17. One or more non-transitory computer storage media storing instructions that when executed by one or more computers cause the one or more computers to perform operations comprising:

generating, from synthetic images generated by the scene synthesis machine learning model, observations of scenes in a simulation of the environment being interacted with by a model of the robot.

18. The system of claim 16, wherein obtaining the plurality of images comprises:

obtaining a video of the scene in the real-world environment; and

selecting, as the plurality of images, a plurality of the video frames from the video.

19. The system of claim 18, the operations further comprising:

determining the camera data for each of the plurality of images using Structure-from-Motion (SfM).

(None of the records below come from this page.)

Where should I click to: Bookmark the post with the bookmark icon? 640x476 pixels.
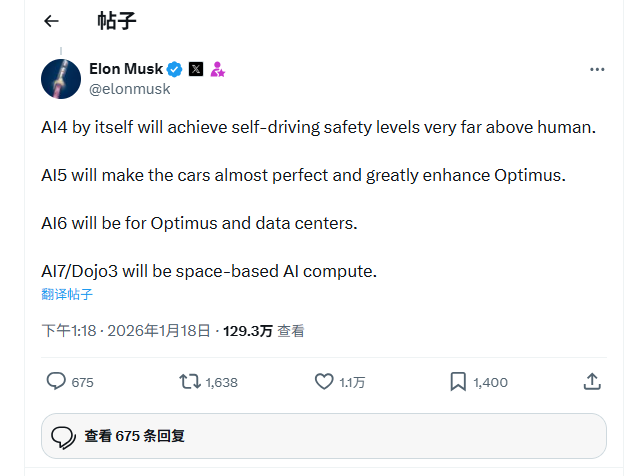(x=458, y=381)
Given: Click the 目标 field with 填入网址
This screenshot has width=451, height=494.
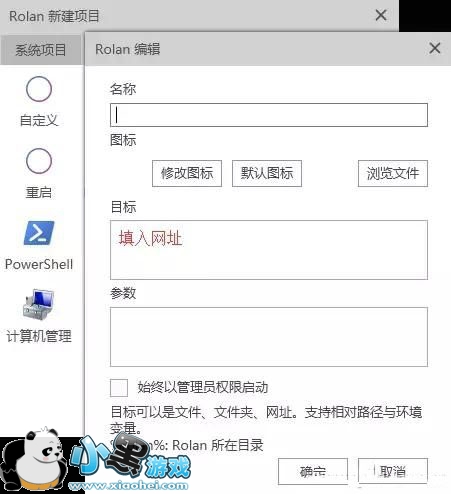Looking at the screenshot, I should [269, 250].
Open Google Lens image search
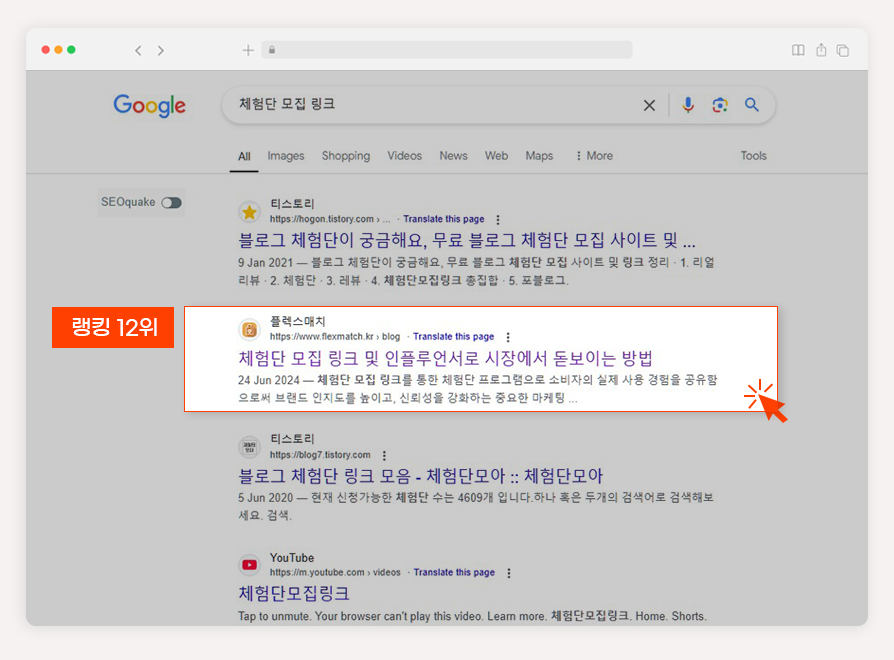The width and height of the screenshot is (894, 660). (720, 105)
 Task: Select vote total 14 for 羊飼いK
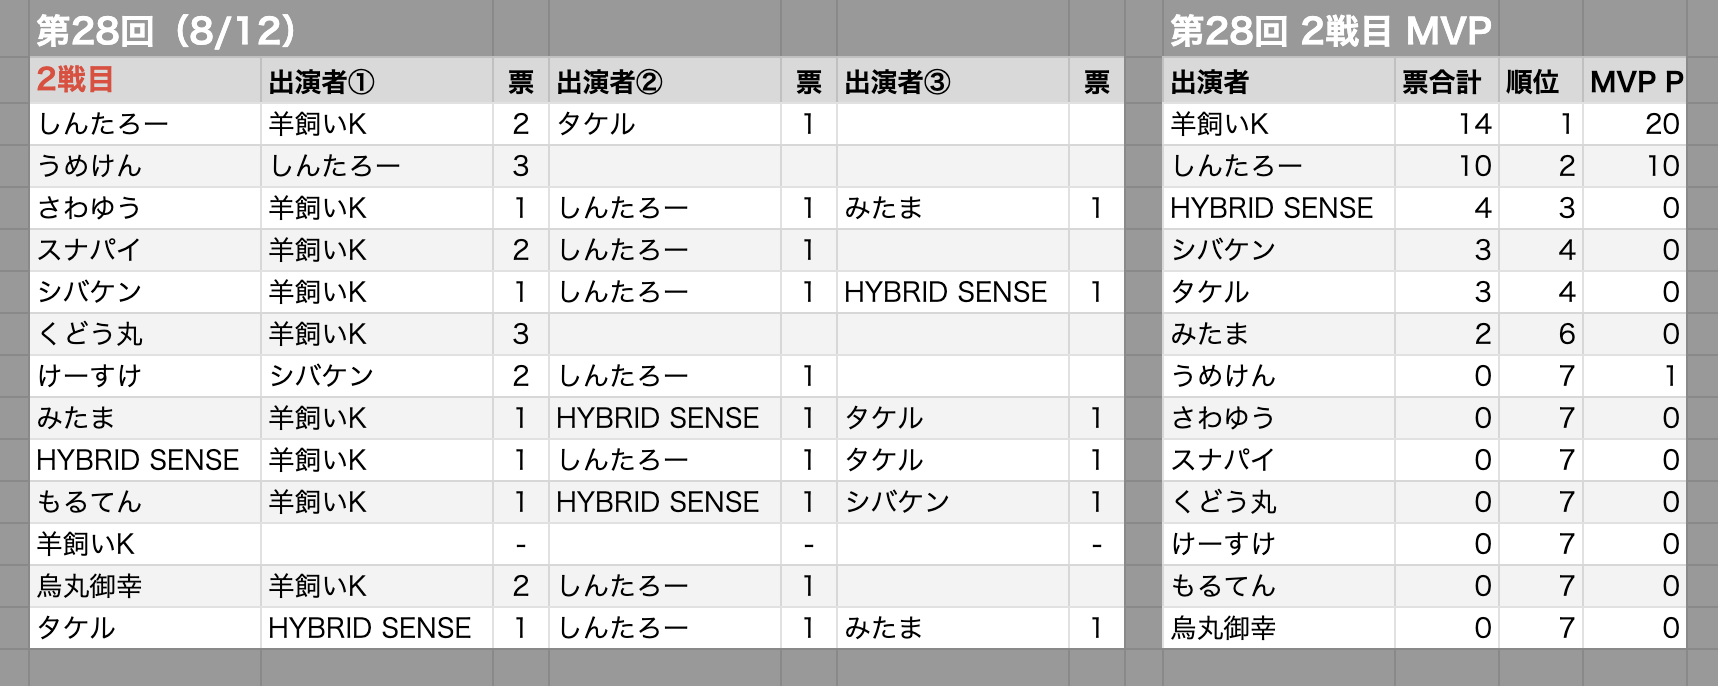[1446, 124]
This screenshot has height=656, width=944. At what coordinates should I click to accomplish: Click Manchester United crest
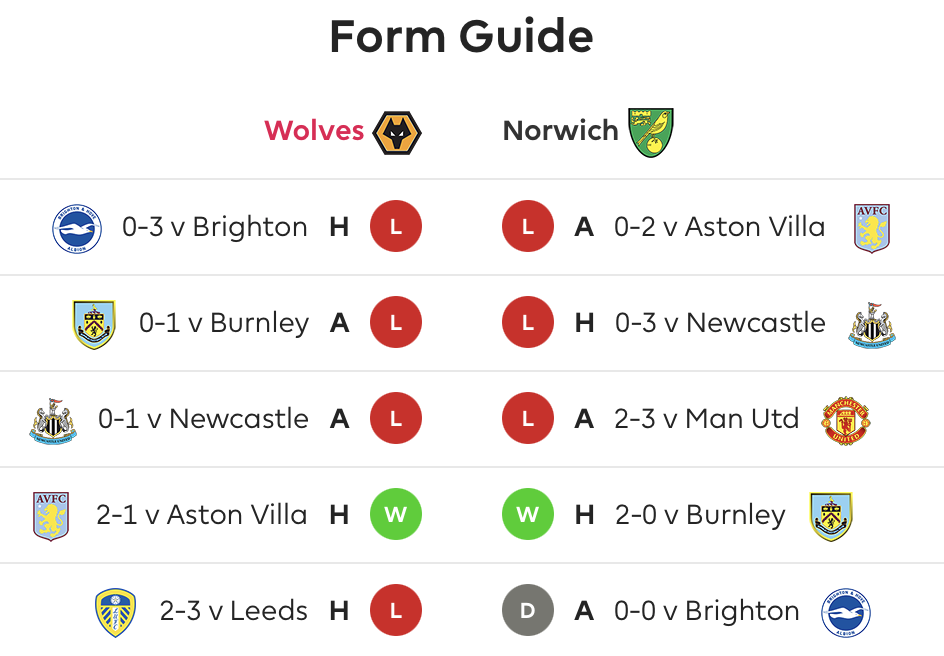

20. The system of claim 16, wherein generating the training data for training the policy neural network comprises:

controlling the model of the robot in the simulation of the environment using the policy neural network at each of a plurality of time steps, comprising, at each time step:

obtaining, from a simulator, an input camera viewpoint based on a location of the robot camera at the time step within a state of the simulation of the real-world environment at the time step;

generating, using the scene synthesis model, a synthetic image of the scene from the input camera viewpoint;

generating an input image for the time step from at least the synthetic image of the scene;

processing an observation comprising the input image using the policy neural network to generate a policy output;

selecting an action using the policy output; and

providing, to the simulator, the selected action for use in controlling the model of the robot to update the state of the simulation; and

generating a respective training example for each of the time steps that comprises the observation for the time step and the selected action for the time step.